Quest'ultimo è quello che viviamo quotidianamente, il primo accessibile a pochi e presente sin dal brodo primordiale dell'eternità; un mondo fatto di emozioni, colori, sensazioni, ma nella sua irrealtà più vero del reale, le cui manifestazioni inconsce finiscono per plasmare l'altro tempo, quello più "basso". Alcuni aborigeni, gli stregoni (qui rappresentato dall'ambiguo Charly, l'Anziano) possono fare da ponte tra le due realtà, acquisendo così una smisurata potenza. Ma non solo... al dreamtime possono accedere (e forse vi giungono) i "mulkurul". Spiriti che arrivano "dal di là", qualunque cosa questo possa significare, e che si manifestano in un essere umano ogni qualvolta la natura termini un suo ciclo e ne inizi un altro. I mulkurul sono a tutti gli effetti dei messaggeri, che portano il loro dispaccio di morte e di rinascita contemporaneamente.

Comprensibilmente la cosa tende ad inquietare lo stregone Charly, che osserva con minaccia e rispetto l'avvocato, il presunto nunzio dell'apocalisse. L'avvocato accetta il suo ruolo, dal momento che tutti gli indizi sembrano avvalorare l'ipotesi. Ma per farlo deve compiere l'ultimo passo verso il basso; violare il segreto degli aborigeni, un segreto noto solo agli stregoni. E per farlo sarà necessario il tradimento del giovane aborigeno, che si impossessa così di un segreto che gli appartiene da sempre e che gli era ironicamente ignoto.
L'avvocato si rende così conto che la materia di cui sono fatti i suoi sogni -l'acqua- è la stessa materia che aprirà il varco ad un nuovo ciclo terrestre, confermando il fatto che i suoi incubi altro non erano che manifestazioni del dreamtime anticipatori di ciò che sarebbe inevitabilmente accaduto.
In un'impressionante sequenza l'avvocato aveva "visto" la sua Sidney totalmente immersa dall'oceano, con automobili e cittadini che vi galleggiavano dentro. Ora può star sicuro che la sua previsione ha terreno fertile, dal momento che "il segreto", scritto sulla roccia, è in tal senso eloquente.
E il segreto, terribile, è noto solo agli stregoni e a lui, sfortunato e involontario profeta. Vite intere a cercare di vivere secondo la "Legge" aborigena, che vuole la morte di chi tenti di violarlo, quando la sua custodia è invece garanzia di vita.
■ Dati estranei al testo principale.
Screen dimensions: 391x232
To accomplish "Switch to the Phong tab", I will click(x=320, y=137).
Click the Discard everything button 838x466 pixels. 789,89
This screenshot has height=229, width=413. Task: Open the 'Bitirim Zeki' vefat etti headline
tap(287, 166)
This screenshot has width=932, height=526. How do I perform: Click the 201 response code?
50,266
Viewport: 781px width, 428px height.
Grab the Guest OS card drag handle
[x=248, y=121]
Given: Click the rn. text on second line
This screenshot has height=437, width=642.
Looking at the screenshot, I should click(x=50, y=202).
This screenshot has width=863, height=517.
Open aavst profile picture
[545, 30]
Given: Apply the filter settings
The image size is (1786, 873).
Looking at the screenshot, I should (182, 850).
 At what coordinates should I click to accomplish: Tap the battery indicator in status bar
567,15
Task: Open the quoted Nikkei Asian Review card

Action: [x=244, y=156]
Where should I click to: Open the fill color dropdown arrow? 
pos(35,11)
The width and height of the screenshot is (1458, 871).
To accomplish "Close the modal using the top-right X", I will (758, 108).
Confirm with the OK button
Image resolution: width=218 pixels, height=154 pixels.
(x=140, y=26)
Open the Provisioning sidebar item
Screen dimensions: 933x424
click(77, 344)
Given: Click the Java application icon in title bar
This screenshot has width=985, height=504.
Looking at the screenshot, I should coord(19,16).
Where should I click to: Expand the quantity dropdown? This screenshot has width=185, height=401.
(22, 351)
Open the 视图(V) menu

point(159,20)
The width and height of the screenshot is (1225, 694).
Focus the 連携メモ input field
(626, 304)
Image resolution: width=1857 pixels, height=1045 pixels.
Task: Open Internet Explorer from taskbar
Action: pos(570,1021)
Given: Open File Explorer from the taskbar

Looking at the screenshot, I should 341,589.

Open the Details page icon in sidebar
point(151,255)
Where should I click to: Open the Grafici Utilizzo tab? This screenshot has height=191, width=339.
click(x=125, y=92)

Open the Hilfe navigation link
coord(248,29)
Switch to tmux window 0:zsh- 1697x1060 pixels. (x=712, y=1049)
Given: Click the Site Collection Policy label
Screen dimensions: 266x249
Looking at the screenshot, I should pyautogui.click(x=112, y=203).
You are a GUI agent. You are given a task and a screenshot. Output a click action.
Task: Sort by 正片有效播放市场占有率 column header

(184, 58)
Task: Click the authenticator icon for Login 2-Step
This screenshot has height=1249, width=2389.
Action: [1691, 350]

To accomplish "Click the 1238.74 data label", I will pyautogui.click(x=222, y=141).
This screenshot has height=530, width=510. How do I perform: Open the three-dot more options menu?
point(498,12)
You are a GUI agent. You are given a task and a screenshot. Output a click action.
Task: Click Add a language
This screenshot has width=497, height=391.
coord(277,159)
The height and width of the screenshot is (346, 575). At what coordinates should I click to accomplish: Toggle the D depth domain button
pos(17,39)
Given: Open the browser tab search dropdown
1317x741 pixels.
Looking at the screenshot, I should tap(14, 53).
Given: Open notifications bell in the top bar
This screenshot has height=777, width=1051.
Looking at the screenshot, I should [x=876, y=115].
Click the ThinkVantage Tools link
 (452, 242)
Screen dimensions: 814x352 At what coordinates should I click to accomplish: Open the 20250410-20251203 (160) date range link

Una volta svelato, il segreto porta alla morte; oltre quelle scritte nel muro per la nostra era non potrà esserci più nulla. Le primi scritte sono anche le ultime.
E l'ultima, straziante, immagine dell'avvocato è nel pieno del giorno (che contrasta fortemente con la sacrale penombra della grotta), in ginocchio sulla spiaggia, davanti all'oceano. Gli occhi gli si chiudono per un istante, una immensa onda inquadrata dal basso compare; poi nuovamente l'avvocato.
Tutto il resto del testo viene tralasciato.